Checks on specific services

Surgery

Requires improvement

Updated 31 May 2019

Surgery was the main activity of the hospital. Where our findings on surgery also apply to other services, we do not repeat the information but cross-refer to the surgery section.

We rated the surgical services as requires improvement. This was because we rated well led as inadequate and safe as requires improvement. However, it was effective, caring and responsive.

Diagnostic imaging

Requires improvement

Updated 31 May 2019

We rated the diagnostic imaging department as requires improvement. This was because we rated the leadership as inadequate and we rated safe as requires improvement. However, the department was caring and responsive. We do not rate the effectiveness of diagnostic imaging departments.

Outpatients

Good

Updated 31 May 2019

We rated the outpatient department as good because it was safe, caring, responsive and well led. We do not rate the effectiveness of outpatient departments.

Medical care (including older people’s care)

Requires improvement

Updated 17 May 2017

We rated the medical care (specifically endoscopy services) as requires improvement for safe and well led and requires improvement overall.
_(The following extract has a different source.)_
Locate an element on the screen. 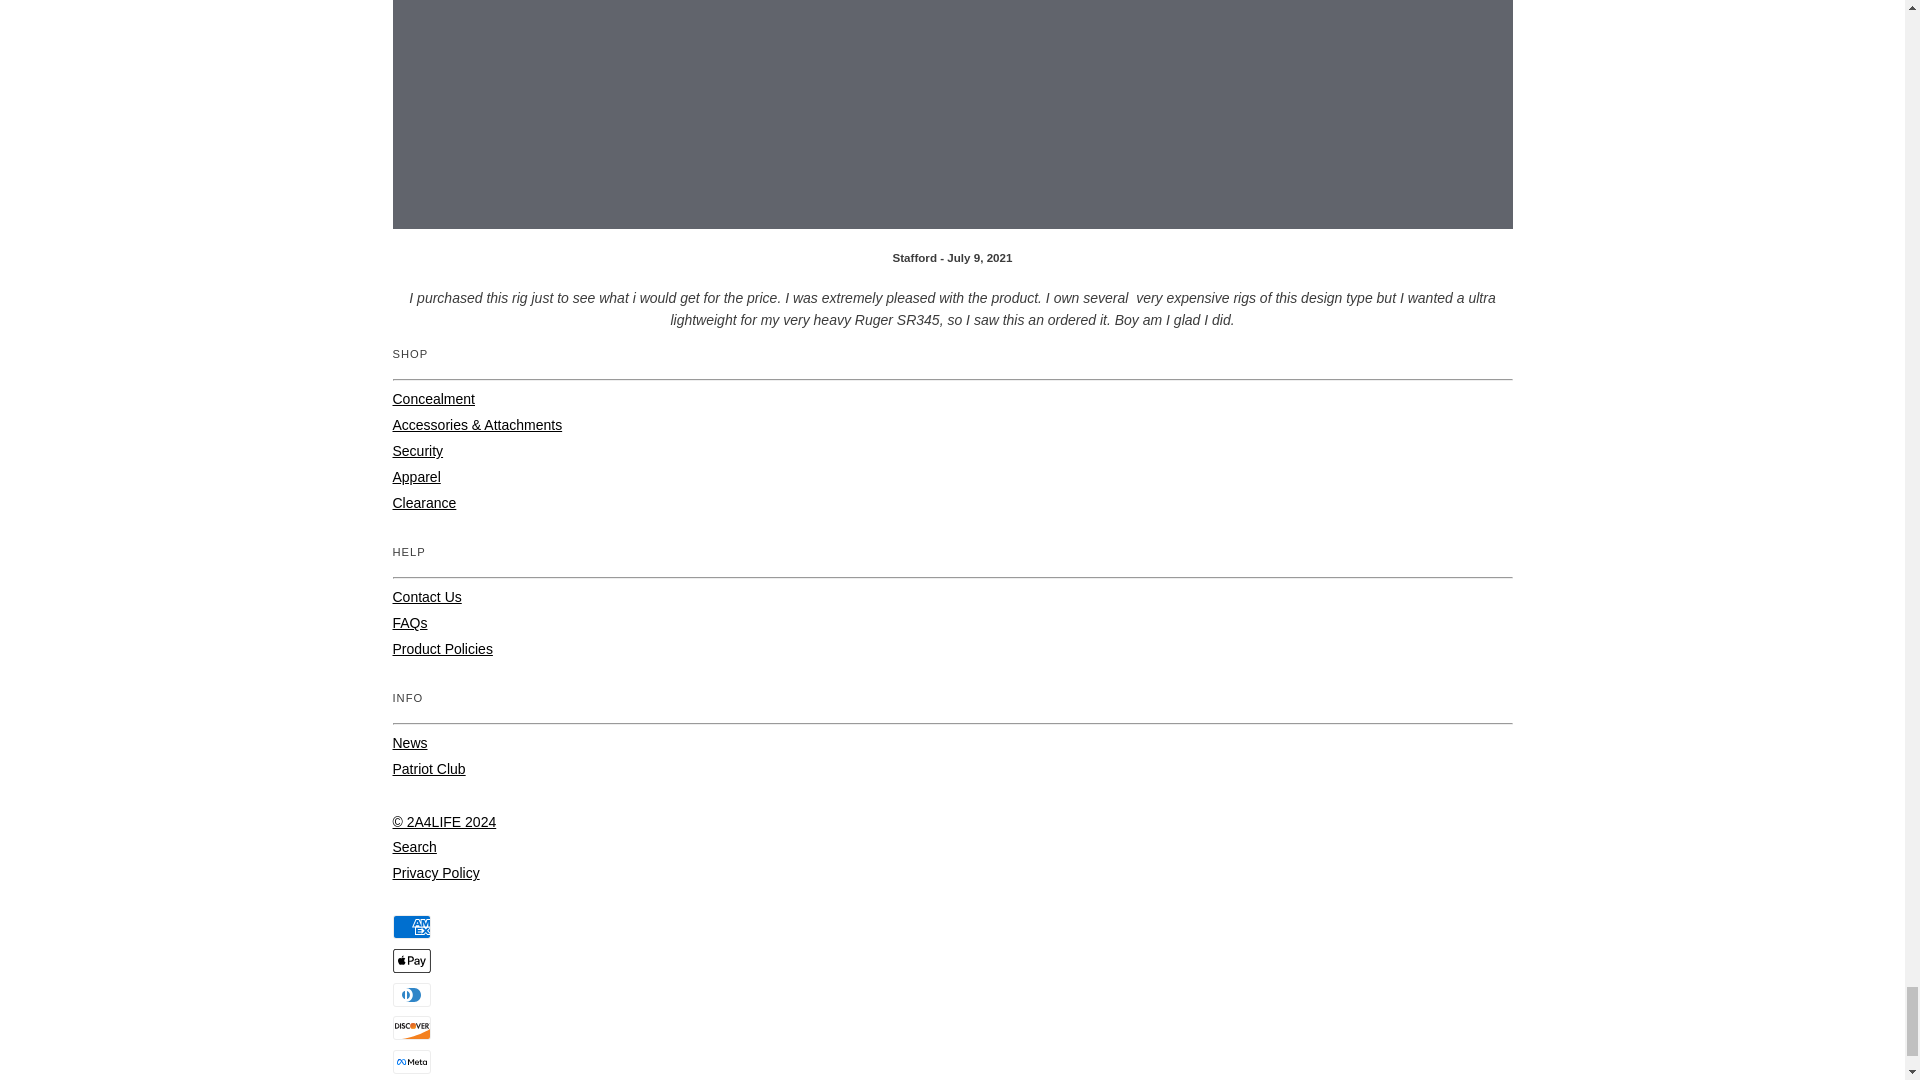 This screenshot has width=1920, height=1080. Meta Pay is located at coordinates (410, 1061).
We did not inspect or rate the domains effective, caring or responsive as this was a focused inspection.

We rated endoscopy services as requires improvement because:

  • Staff in the department did not always demonstrate awareness of when to submit an incident report.
  • The introduction of the surgical safety checklist was planned but not in use at the time of inspection.
  • There was an inconsistent approach to managing the risk of diabetes, pacemaker implantation or anti-coagulation treatment for patients being prepared for endoscopy procedures.
  • The quality of consent, procedure reporting and discharge documentation was inconsistent and in some cases illegible.
  • The overall approach to clinical governance in endoscopy needed strengthening and lacked proactive management oversight.
  • There was no evidence of a training needs analysis or competency framework in use for all endoscopy staff.
  • There was limited evidence that development of skills and knowledge to update and increase clinical expertise was achieved.
  • Endoscopy policies and procedural documents required updating.
  • There was a lack of audit of the quality and clinical effectiveness of the service.
  • There was no tool in place to obtain patient experience feedback from endoscopy patients.
  • Staff team meetings were infrequent.

However:

  • Patients received comprehensive written information about the risks and benefits of the procedure and received clear instructions about after-care.
  • We reviewed eleven sets of patient records and endoscope traceability records were complete in each.
  • The endoscopy department was visibly clean and tidy in all areas visited.
  • A risk register was in place for the hospital and each department within the hospital. This was under continuous review as it was still under development and staff had received training in risk management.
  • The endoscopy nurse manager regularly attended the Clinical Governance Committee.
  • Mandatory training compliance levels were good and all staff in the department had received appraisals in the past year.